Bob’s paying the income tax of the materials manufacturing laborers for the time-slices during its manufacturing in addition to paying for their work-product. He pays for the income taxes of all the delivery workers moving materials around countries and continents until it gets to Alice’s store. And he’s paying for a tiny chunk of Alice’s income tax.
The huge savings of the FairTax come in enforcement reduction and compliance reduction. Right now, Alice has to spend some time doing her business and personal income taxes, Bob has personal income tax, so does Caleb the miner, Dan the driver, Edward the shelf-stocker, and so on. And if any one of them gets it wrong by fraud or mistake, they get a penalty up to jail time.
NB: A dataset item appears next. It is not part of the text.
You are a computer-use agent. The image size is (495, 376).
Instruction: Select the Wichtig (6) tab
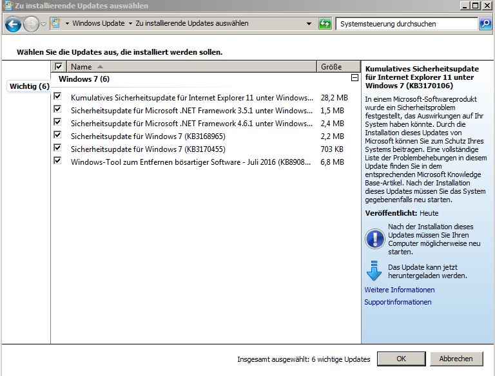tap(30, 86)
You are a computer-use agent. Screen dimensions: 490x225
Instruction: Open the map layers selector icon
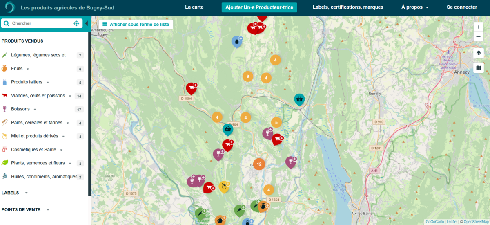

Instead of the IRS paying agents to hunt down three hundred million potential tax criminals, the FairTax would lay off the IRS as its backlog gets cleared, sunset the income tax amendment, and introduce a revenue service which would only investigate the tens of millions of businesses. Nobody who isn’t an independent service provider or retail manager would ever have to worry about the tax man again, and the FairTax would be automatically calculated at point of sale (the cash register), listed on the receipt, and sent to Washington DC each day or week.
The FairTax is actually set lower than the current revenue collection by the IRS, but the automation and reduced enforcement will result in the same net revenue for the federal government despite lower taxes.
Since it directly taxes the economic trade of value for value, instead of income or wealth which are both proxies for economic activity, the wealthy have no legal way to save a chunk of their profits before the government takes their cut.
It would even decouple revenue from labor, which will become a bigger and bigger problem as more of the income-taxed economy becomes automated.